Wearables, or wearable technologies, are different to mobile devices. 

The Samsung Gear smartwatch has tight controls over what users can run on the device and Google has similar constraints.

For now, they are ‘ad-free zones’. While we can expect this to change in the future, brands will have to take a different approach to capitalising on wearables.

The first retail wearable apps the sector is likely to see will be simple ones that promote convenience. Tunde Cockshott, creative consultant at consultancy Amaze, says augmentation will also be key.

He says: “Devices such as Google Glass can extend a wearer’s senses in a variety of ways.
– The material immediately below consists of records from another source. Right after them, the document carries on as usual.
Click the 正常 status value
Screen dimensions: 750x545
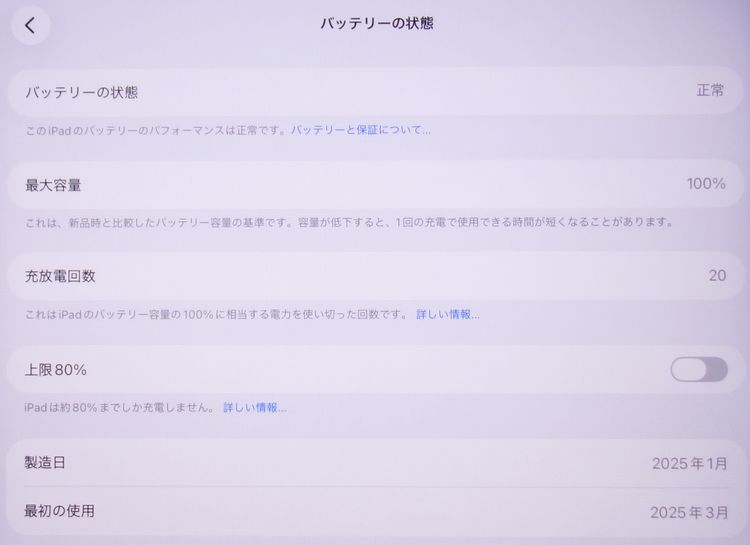click(710, 91)
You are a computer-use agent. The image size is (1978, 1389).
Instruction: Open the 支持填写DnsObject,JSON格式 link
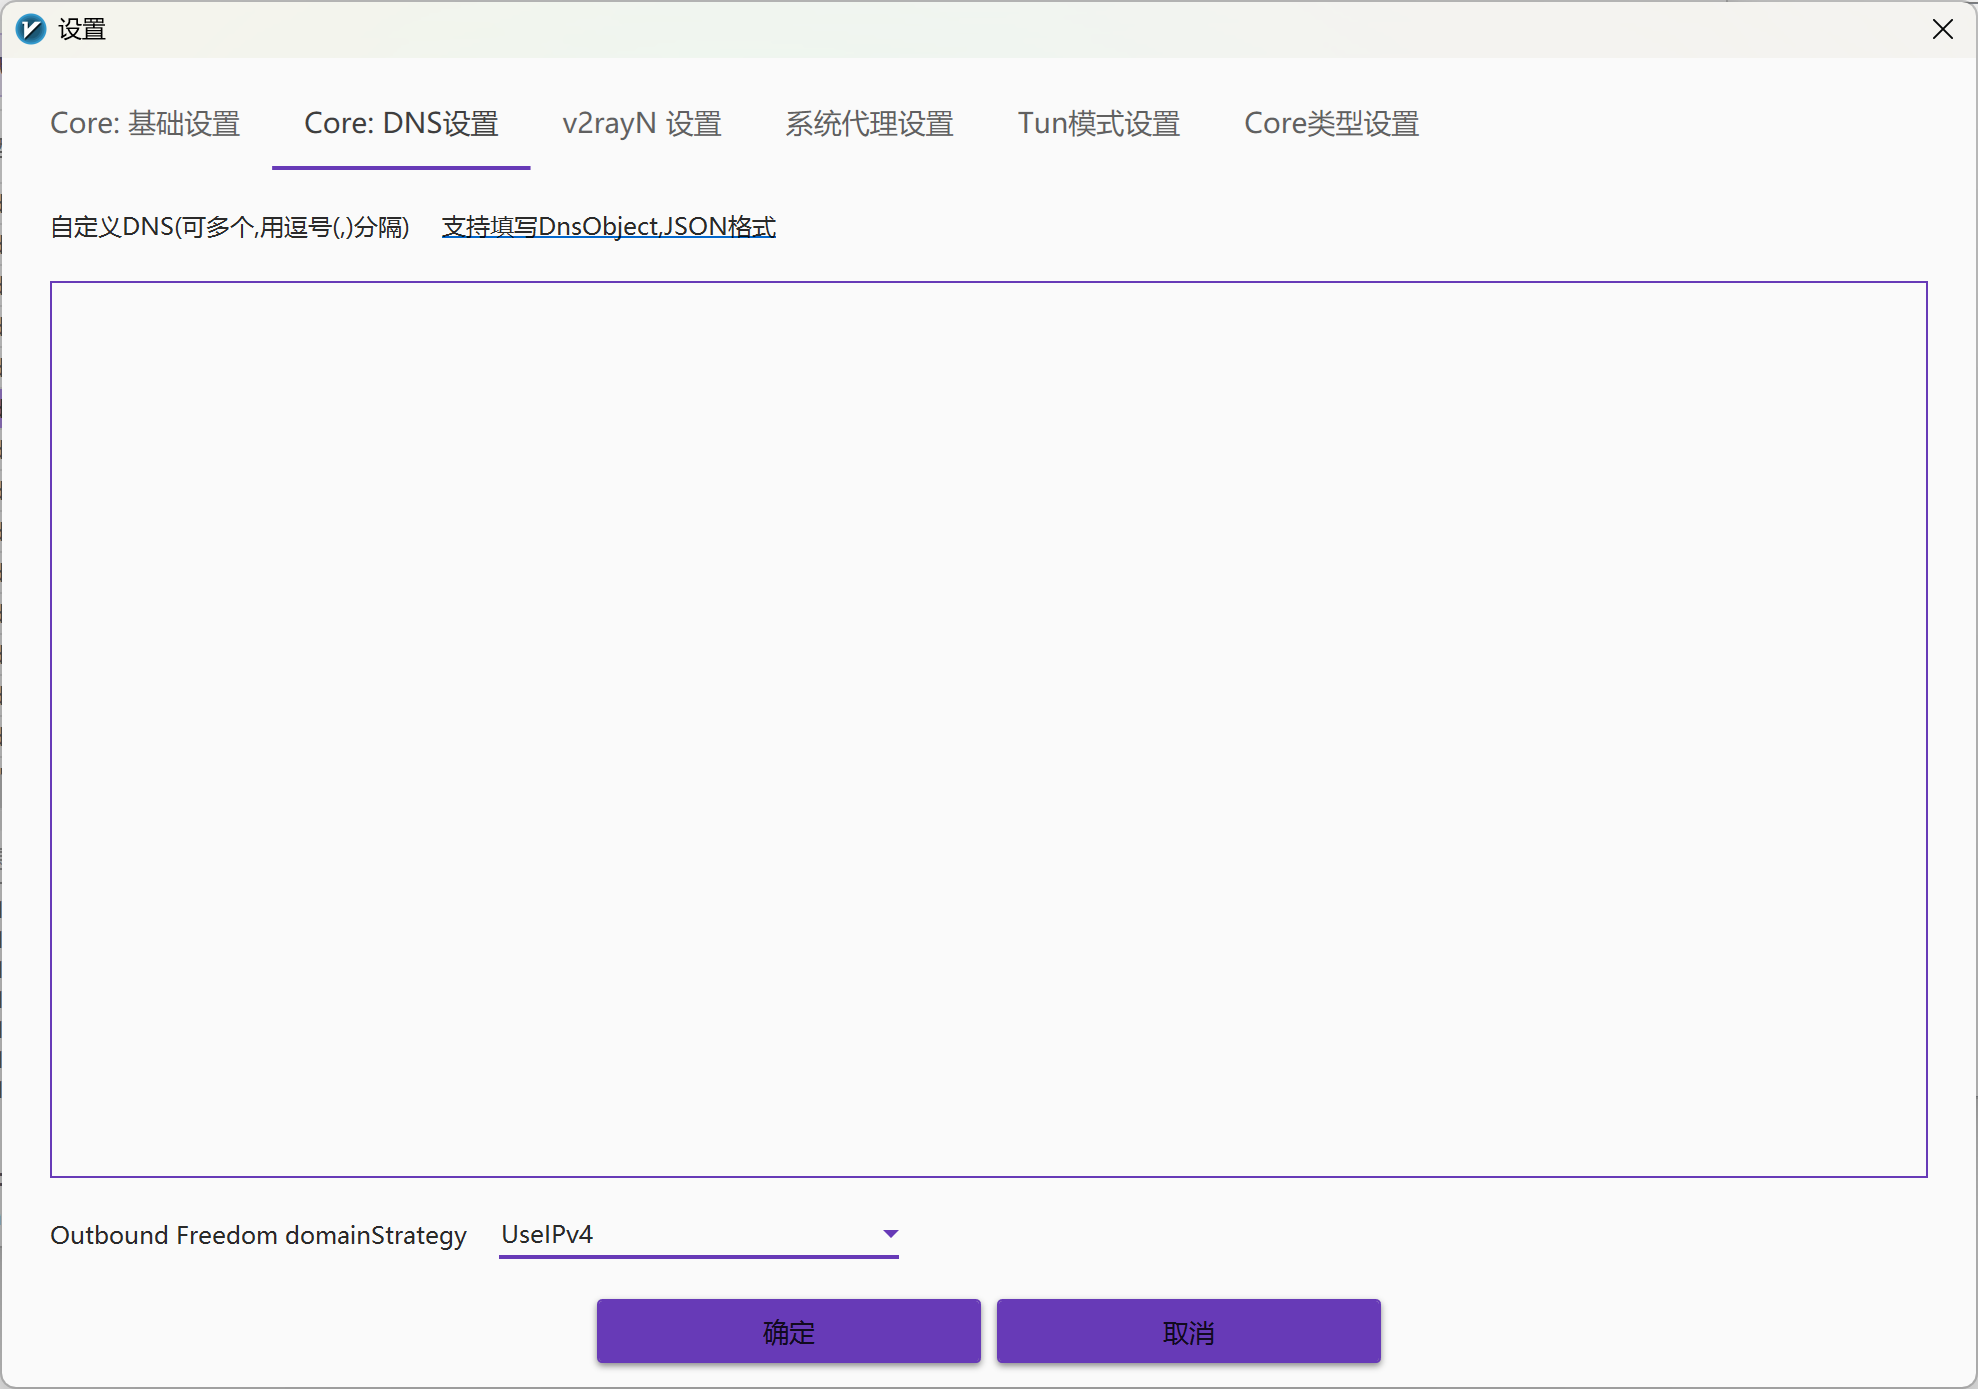pos(609,227)
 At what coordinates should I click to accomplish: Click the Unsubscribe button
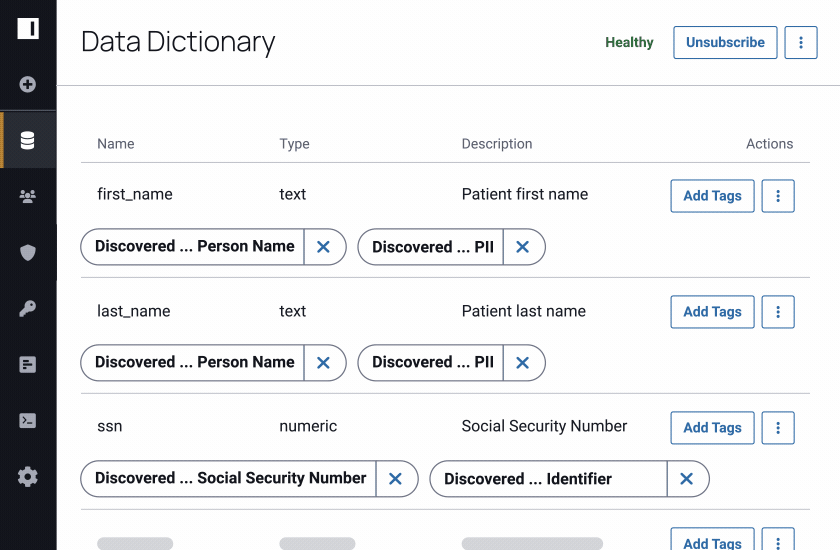pos(725,42)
Glass is particularly important as it has the function to obtain data about the wearer’s location, their diary and their habits.”

These context-aware devices will allow brands to interpret the world in a way that is personal to the user.

The Amazon app on Glass, for instance, could recognise the products a shopper is looking at and overlay the scene with the Amazon price, reviews and allow the wearer to order immediately.

Cockshott says: “Currently 84% of shoppers use their smartphones in store - such an app would mean showrooming would become the norm, and an almost invisible activity.”

Wearables will add to the data retailers can, and should, harvest.

Cockshott says that determining return on investment on any wearable app is initially going to be difficult but brands should seek to understand the potential usage patterns of all data collected and seek to find behaviours they can influence.